08:47 Parce qu'il faut rappeler que c'est le principal problème
08:50 pour les armées ukrainiennes et pour les Ukrainiens.
08:52 C'est le manque de munitions, le manque de matériel,
08:54 qui s'ajoute au fait qu'ici,
08:56 la réserve en hommes sur le front est assez limitée
08:59 et que donc la guerre est extrêmement compliquée,
09:02 le front est extrêmement compliqué à tenir
09:04 sur la longueur pour les Ukrainiens.
09:05 Il y a justement le facteur humain, Nicolas Tonev.
09:07 Selon le Haut-Commissariat aux réfugiés des Nations Unies,
09:10 au 15 février, 8 millions d'Ukrainiens
09:12 ont trouvé refuge à l'étranger en Europe.
09:15 Alors, ils font beaucoup d'aller-retour,
09:16 ils vont et viennent.
09:18 S'y ajoutent 7 millions de déplacés à l'intérieur du pays,
09:21 c'est donc plus d'un Ukrainien sur trois
09:23 qui a dû quitter son foyer.
09:25 Est-ce que, on imagine que ça, ça pèse aussi
09:27 sur le moral du pays ?
09:29 Alors ça, ça pèse énormément sur le moral, évidemment,
09:34 parce qu'il y a beaucoup de familles séparées,
09:36 beaucoup de soldats qui vivent loin de leurs femmes
09:38 et de leurs enfants depuis des mois,
09:40 et puis inversement, bien sûr.
09:42 Et puis aussi parce que cela désorganise le pays.
09:46 Quand vous avez 8 millions de personnes,
09:48 comme vous le disiez, qui sont parties,
09:50 c'est autant de ressources humaines,
09:52 intellectuelles, qui ne sont plus là.
09:54 Et c'est une grande inquiétude, en fait,
09:56 si s'il y a un réussir à faire revenir du monde
09:59 de façon à continuer à faire fonctionner
10:01 l'armée, l'État et l'économie.
10:03 Merci beaucoup, Nicolas Tonef.
10:05 On va vous retrouver tout au long de la journée.
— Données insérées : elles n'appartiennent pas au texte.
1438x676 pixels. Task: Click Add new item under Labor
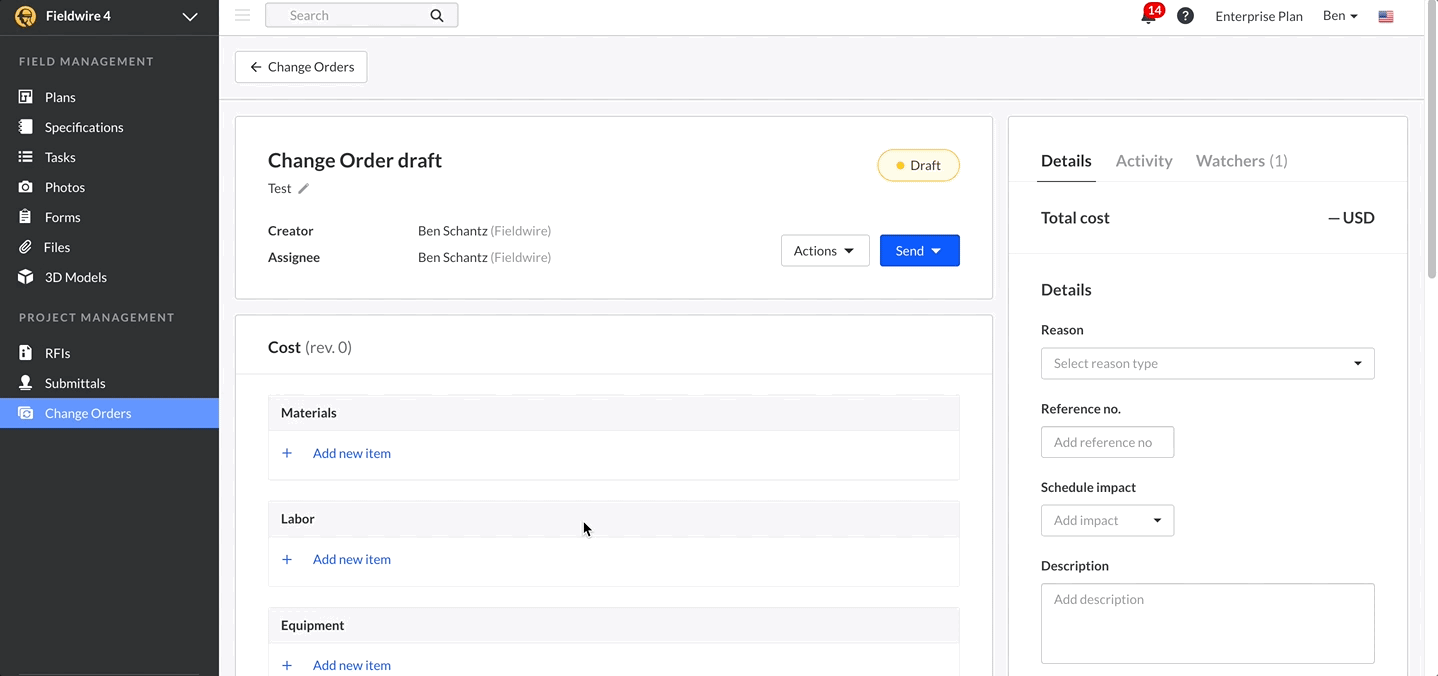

10:07 Vous êtes en direct depuis les rues de Kiev,
10:10 vos reportages, on va les entendre encore
10:12 dans le journal de 7h30, tout à l'heure, à 8h.
10:14 Merci d'avoir été avec nous en ligne ce matin,
10:17 Nicolas, depuis Kiev. Il est 7h21.
10:19 - Merci Dimitri, merci à tous.